Commenting on his experience at this year’s SHAPE Africa, Mr Francourt said:
“The theme of this year’s SHAPE Africa event aligned perfectly with the work that GSVH has been conducting this past year on Education and Social Inclusion. As we think about the opportunities and challenges presented by a growing youth population in the Seychelles, we need to ensure that our young people are equipped with the knowledge and skills to thrive and embrace this new age. Innovative technologies and sectors will ultimately shift our job market and move our country forward. Our future workforce needs to be ready for this revolution.
“As a starting point, however, we need to ensure that our young people are emotionally resilient, empowered and focussed in school settings. We also need to ensure as a society that we do not leave marginalised groups behind, and that the opportunities that open through new technologies and sectors are inclusive and accessible to all. Our work this past year – whether with marginalised public school-educated girls or with academically able but under-pressure private school-educated young people – has been focussed on equipping the next generation with the soft skills needed to thrive in education and in life. Attending this conference has allowed me to start thinking about what the future landscape of work in the Seychelles will look like, where the deficits lie in terms of soft and hard skills for our young people, and how within GSVH we can mount projects to help build their capacities.”
On his first experience of SHAPE Africa, Mr Raguain said:
“This was the first time that I truly appreciated the global network of people I was connected to through Global Shapers. That realisation was as empowering as it was instructive. I got the chance to engage with and learn from trailblazers across the continent and the rest of the world. Discussing the future of work and education in Africa was particularly apt, given the theme of this conference. With a median age of 19, Africa needs its youth to seize opportunities to better its lot.”
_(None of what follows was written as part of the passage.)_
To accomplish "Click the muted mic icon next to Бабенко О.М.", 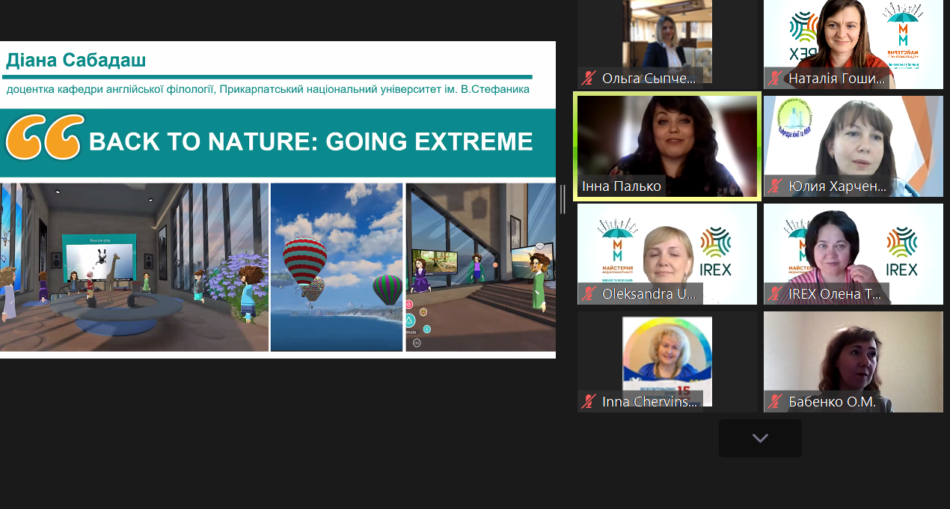I will pos(775,402).
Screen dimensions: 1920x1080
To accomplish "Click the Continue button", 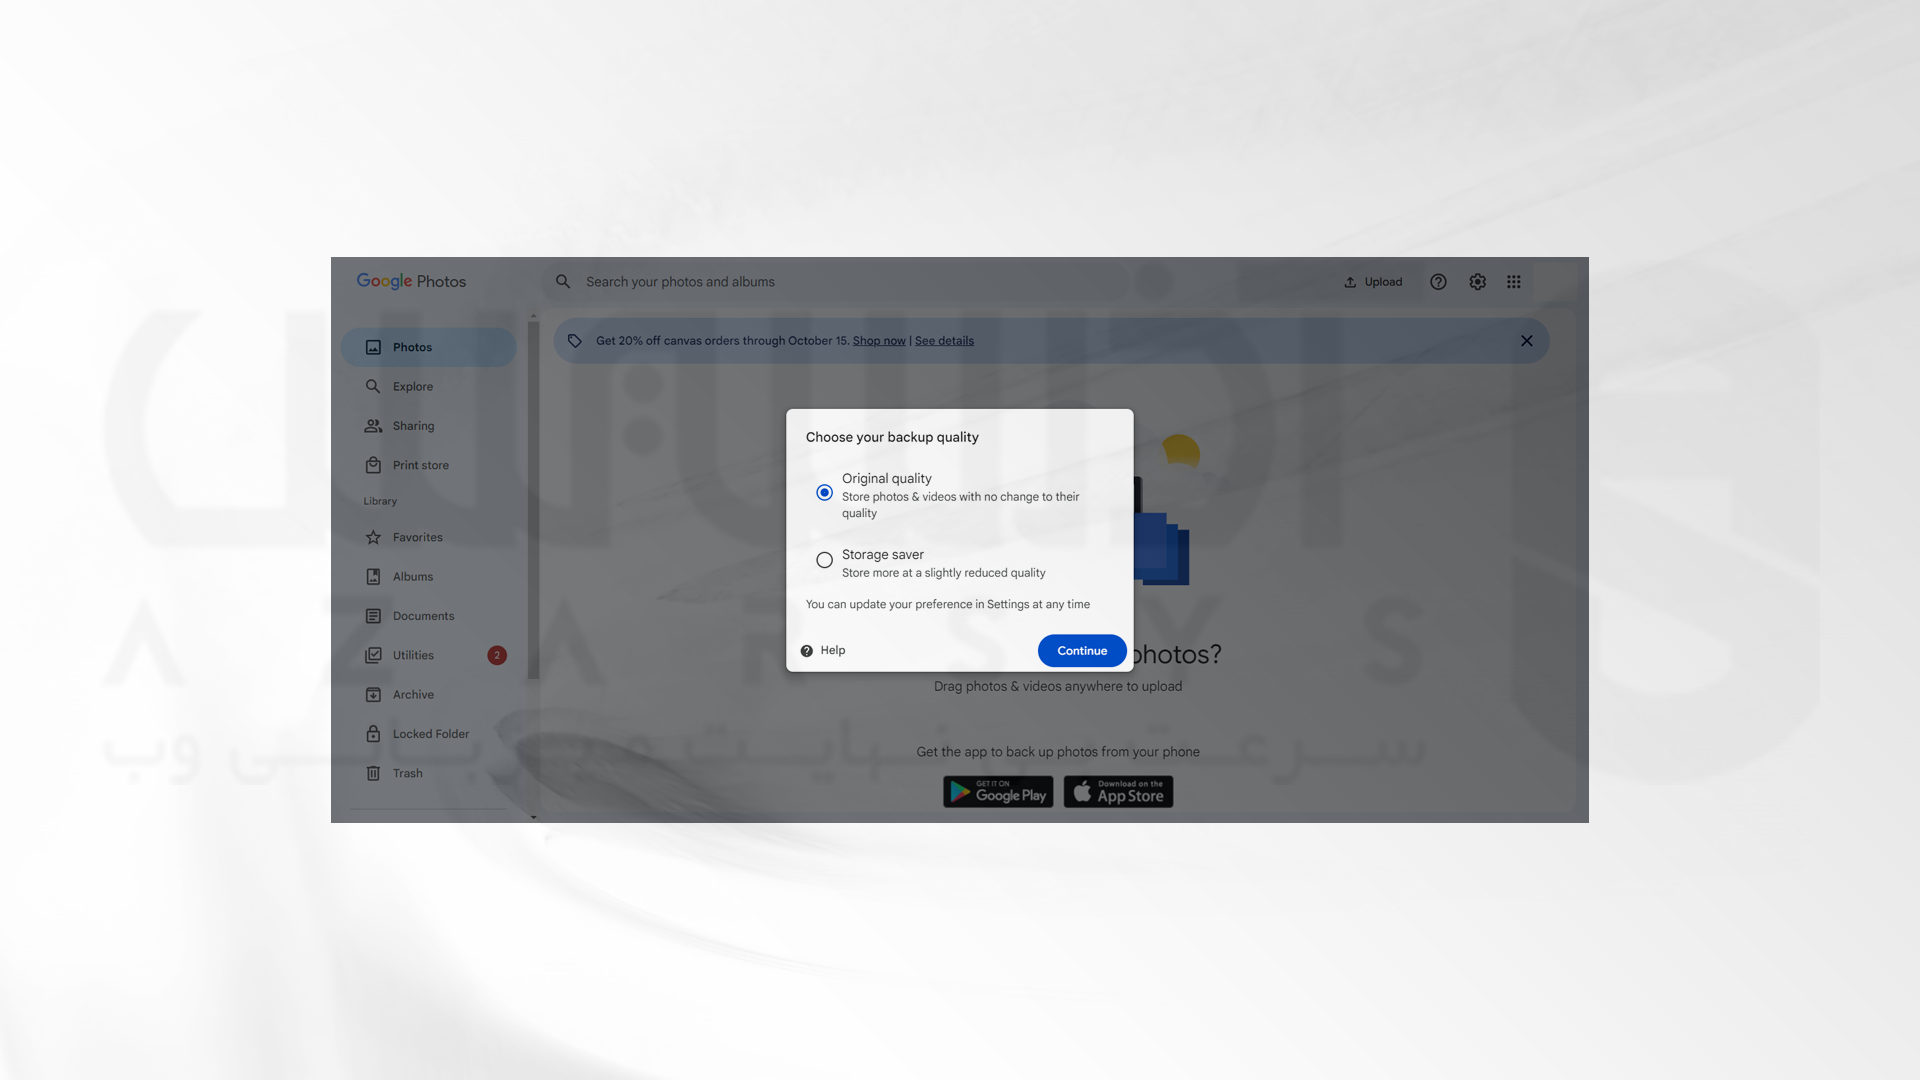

With a background in conservation, Mr Raguain also commented on the recurring theme of democratising climate action and the relevance this has to the Seychelles:
“With climate change, young African islanders like me have the power to frame the issue around national and international security; ultimately making it a social justice problem. As a generation set to inherit an unprecedented global challenge, it is essential that we illustrate climate change not just as an existential threat to our own country’s survival, but to the continent’s too. Africa is the least responsible but most vulnerable continent to the effects of climate change. Issues such as poverty, famine, disease and conflict – which have seen some progress in the last couple of decades – will have this headway erased if we do not use our voice and act on climate action. In the most recent Global Shapers Annual Survey completed by 30,000 young people worldwide, the climate crisis was identified as the most pressing issue facing our generation. This empowers us to have serious discussions that not only inform the actions of larger (and more liable) countries, but also to ensure that we lead by example.”
Mr Raguain – the incoming vice-curator of GSVH – was duly elected as part of GSVH’s incoming curatorship team alongside the incoming curator – Nandita Nair – in February this year. They will be succeeding the outgoing curator and vice-curator – Craig Francourt and Zara Pardiwalla – whose one-year terms came to an end on June 30.